Agora que todas as companhias aéreas ocidentais cancelaram seus voos para a capital da Síria, a maioria das pessoas que visitaram Damasco nos últimos meses tiveram que seguir pela rota terrestre a partir de Beirute, capital do vizinho Líbano. Embora Damasco fique a apenas 150 quilômetros de Beirute, a viagem é longa, pois os militares sírios instalaram bloqueios na estrada a cada cinco quilômetros, nos quais os viajantes são convidados a sair de seus carros, abrir os porta-malas e apresentar seus documentos. Com cigarros pendendo de suas bocas, esses homens armados com Kalashnikovs têm poder absoluto sobre aqueles que entram na Síria e, acima de tudo, sobre aqueles que tentam sair.

Depois que finalmente chegamos a Damasco, passar alguns dias na capital é suficiente para alterar a nossa imagem sobre a guerra civil do país, pois os sírios veem o conflito de maneira diferente do que nós ocidentais. Eles querem preservar a vida o que têm.

Tentando preservar seu modo de vida

Durante jantares com políticos e professores, ou durante conversas nas ruas estreitas da cidade velha, todos, sem exceção, disseram ter medo dos rebeldes. Eles temem que os rebeldes sejam seguidos pelos fundamentalistas, que trarão consigo a lei da Sharia. Todas as pessoas com quem falamos disseram que desconfiam do Ocidente, onde vigora uma forma de raciocínio simplista demais. Além disso, para os sírios, os países ocidentais estabeleceram padrões morais que eles próprios não conseguem seguir. E a maioria dos entrevistados afirmou ainda que, apesar de não apoiarem Assad, eles querem preservar seu modo de vida. "Basta olhar para o que está acontecendo no Egito e na Líbia", disse um homem.

Essas discussões ajudam a explicar porque Assad tem conseguido manter-se no poder por tanto tempo.
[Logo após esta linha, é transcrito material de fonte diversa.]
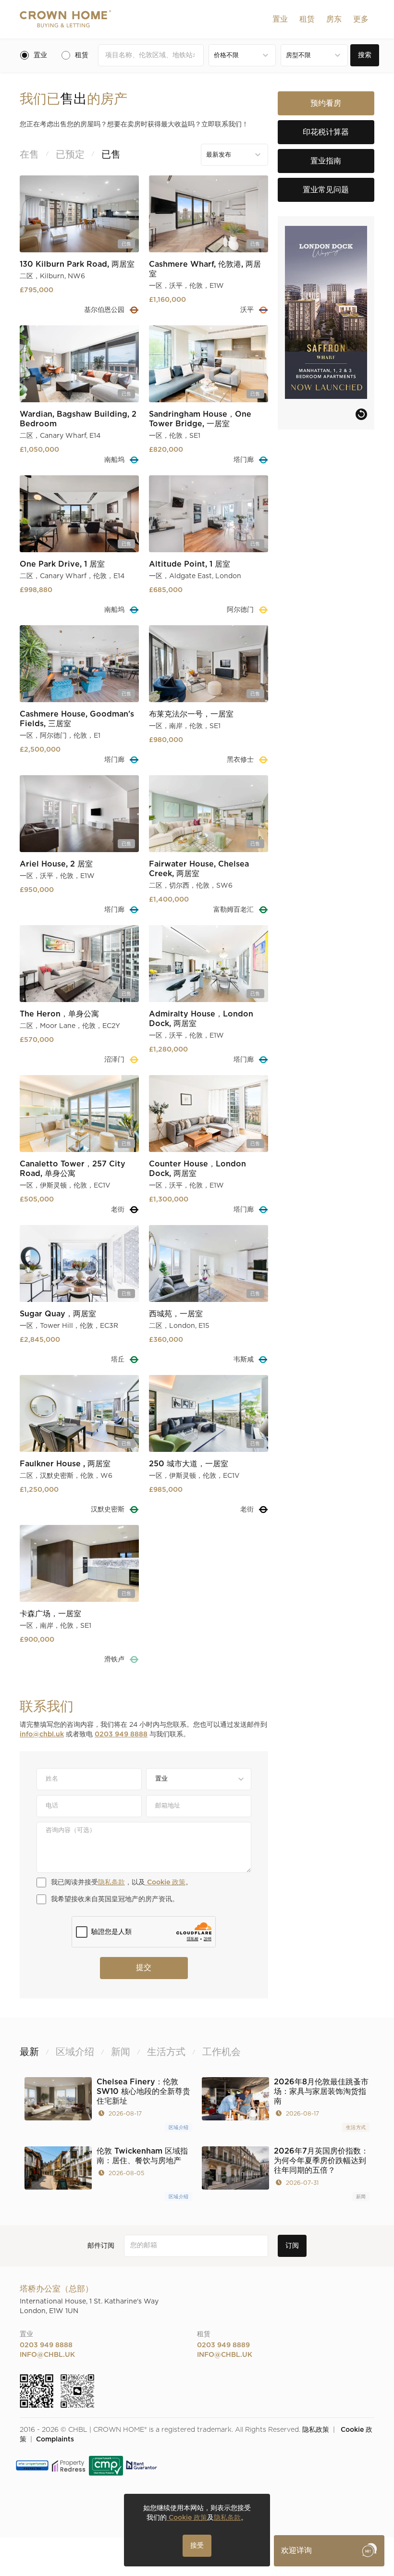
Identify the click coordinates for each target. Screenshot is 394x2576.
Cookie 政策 (165, 1882)
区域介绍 (178, 2127)
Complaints (55, 2439)
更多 (361, 19)
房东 (334, 19)
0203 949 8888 (121, 1734)
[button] (280, 19)
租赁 (307, 19)
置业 (280, 19)
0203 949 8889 (223, 2345)
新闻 (361, 2196)
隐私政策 (315, 2430)
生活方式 (356, 2127)
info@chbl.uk (42, 1734)
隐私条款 (111, 1882)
Mas a guerra civil da Síria parece diferente para aqueles que estão vivendo no centro dos conflitos. E ela também é diferente para a população de Aleppo ou para os políticos responsáveis por tomar decisões no âmbito da Organização das Nações Unidas (ONU).

As ruas de Damasco estão cheias de pessoas fumando narguilés, cumprindo seus afazeres e sorrindo. Existem alguns moradores de Damasco que se retiraram para dentro de suas casas, e também há refugiados que vivem sob lonas na periferia da cidade e vêm para a cidade durante o dia. Ainda assim, Damasco se mantém a mesma cidade desafiadora, voraz e secular, que tem uma atmosfera jovem como Beirute. Aqui, meninas usam blusas sem mangas, a Mesquita de Umayyad brilha à luz da manhã e lingeries e sorvetes são vendidos no bazar.

No entanto, o estrondo da artilharia pode ser ouvido a partir dos subúrbios de Daraya e Jobar. No primeiro, colunas de fumaça preta podem ser vistas subindo pelo céu. No segundo, combatentes insurgentes estão supostamente escondidos, cercados por tropas do governo.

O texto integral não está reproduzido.